The Islamic Republic has always used various tactics to encourage people to show up at the ballot box, to be able to claim that its political system works and boost its legitimacy.

Voters have usually turned up in large enough numbers lured with promises by reformists of more social and civic freedoms. But beginning with the 1997 election of Mohammad Khatami as president, the reformists have failed to deliver.

The latest disappointment has been President Hassan Rouhani who promised more liberalization, for people only to see more arrests, less freedoms nad another eight years wasted waiting for real reforms.

In the upcoming elections next February, the Islamic Republic seems to be out of its usual tactics for instilling hope in the electorate and persuading them to vote.

Conservatives are divided into at least three factions and it does not seem they’ll agree anytime soon to form a united list of candidates to present to voters.

This comes while many conservative figures who spoke to reformist daily Sharq during August and September have acknowledged that the faction's biggest problem is that it lacks a leader.

On the other hand, the reform camp also appears to be suffering from a leadership and popularity crisis as reformist theoretician Mohammad Reza Tajik observed in a 29 September interview with Tehran's best-selling newspaper Hamshahri.

Tajik called the reform camp "a skinny elephant" whose rivals have "domesticated" with relatively success, possibly alluding to reform leaders attempt to appease hardliners, particularly Supreme Leader Ayatollah Khamenei, rather than addressing the need for real reforms.

Nevertheless, reformist activist Mohsen Rohami told ISNA that Iranian reformists can unite before the February election.
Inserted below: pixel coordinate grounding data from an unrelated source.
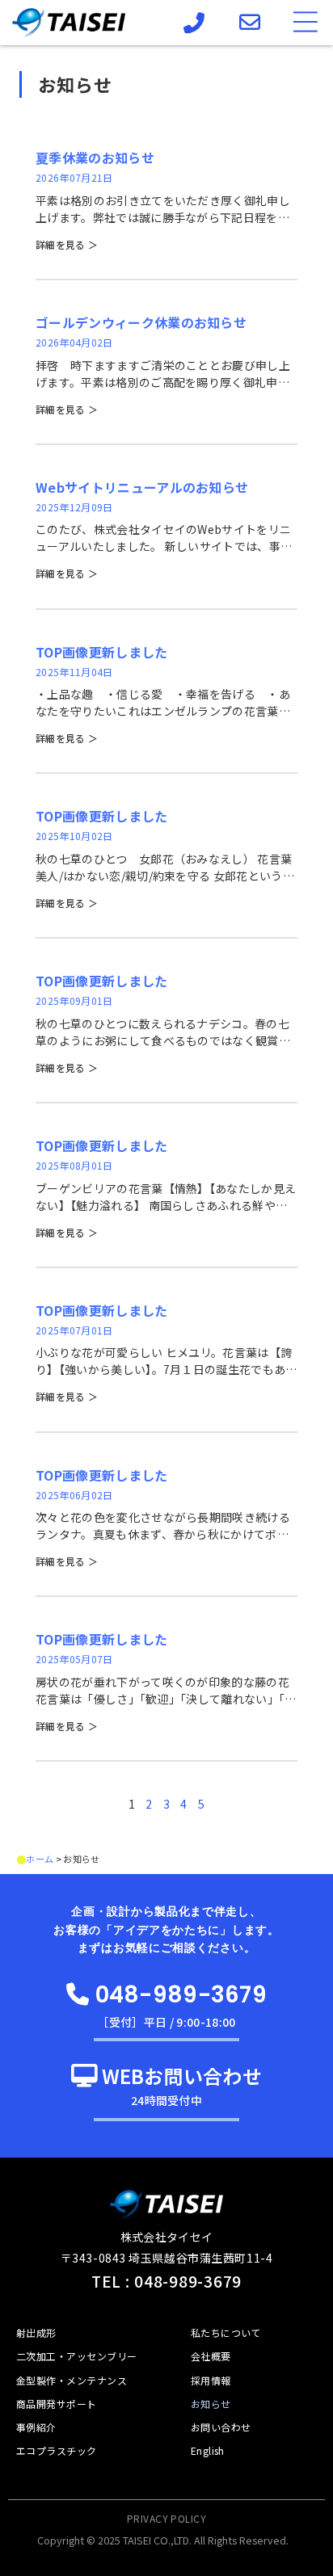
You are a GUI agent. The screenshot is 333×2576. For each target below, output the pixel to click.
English (208, 2450)
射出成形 (36, 2332)
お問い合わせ (221, 2427)
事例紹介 (36, 2427)
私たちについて (226, 2332)
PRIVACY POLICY (167, 2518)
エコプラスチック (56, 2450)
He also claimed that the people still trust reform figures and will listen to them at the election time.

This comes while the best-known reform figure in Iran, former President Mohammad Khatami is no longer certain that people would listen to him. He has criticized reformist lawmakers for letting down the nation and eroding public trust in reforms and reformists. Other reformists have also criticized Khatami and other reformist politicians.
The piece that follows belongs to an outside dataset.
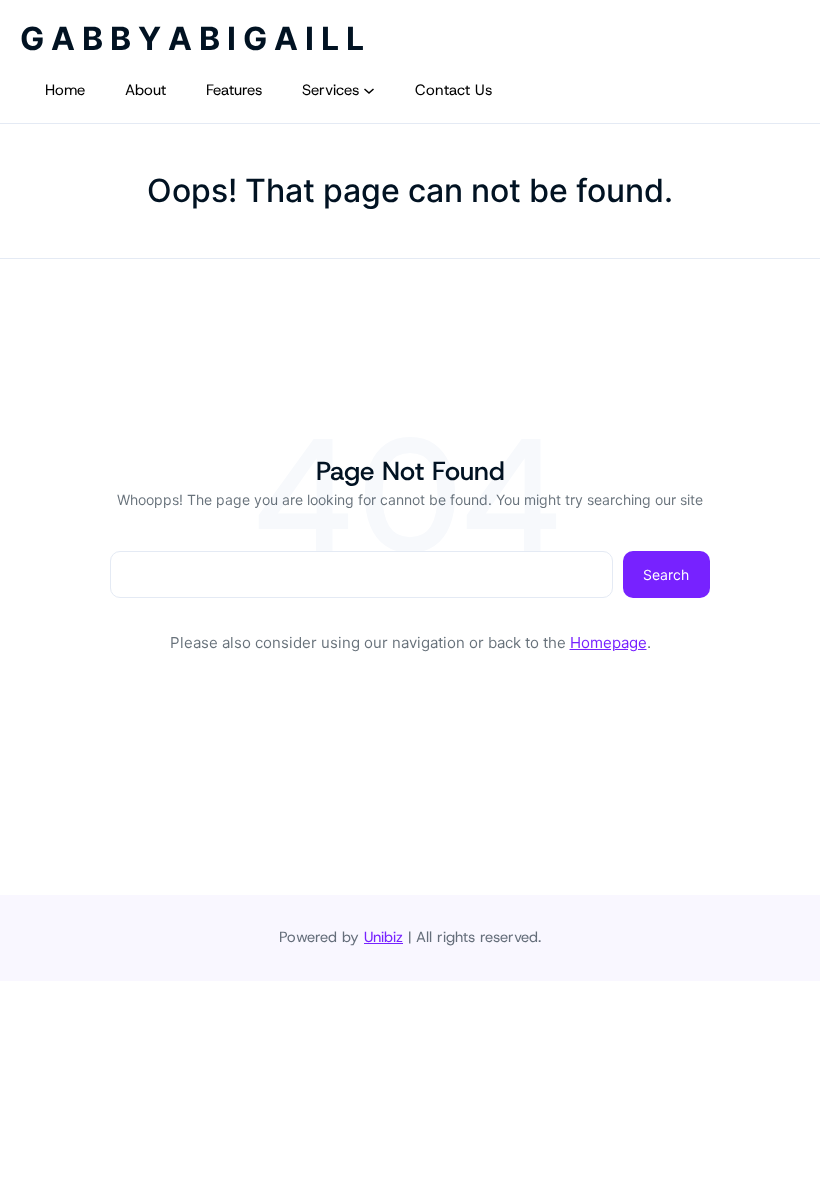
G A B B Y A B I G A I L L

Currently, Iranian reformists are divided over whether they should take part in the election. Some of them believe there is no point in introducing a list of candidates if the Guardian Council is not going to confirm their qualifications to run for the Majles.

Rohami says the divide could be part of a "sham fight" among reformists, possibly to make the Guardian Council spell out its views about reformists' participation in the February elections.

While both conservatives and reformists portray a disparaging image of the results of the upcoming parliamentary elections in Iran, some politicians have warned that lack of motivation on the part of well-known political factions, could lead to populist figures winning the election.

Conservative analyst Nasser Imani told Khabar Online website in August that in the absence of well-known conservative and reformist candidates, "a third current" may emerge particularly in small towns and candidates in this current can win most of the 290 seats at the Iranian Parliament.

Asked how likely is that a radical group would emerge in the disguise of this so-called third current, Imani said :"It is likely and this threat must be taken seriously. The people's disappointment of the two traditional factions could have adverse consequences for the country including the emergence of radicals without transparent political or national identity."

According to Imani, "Radical individuals will grow from within such a third current. So both of the current political factions should take this threat seriously. This current may even want to test itself in the Presidential elections in order to ride the waves of public dissent and pour votes into its basket."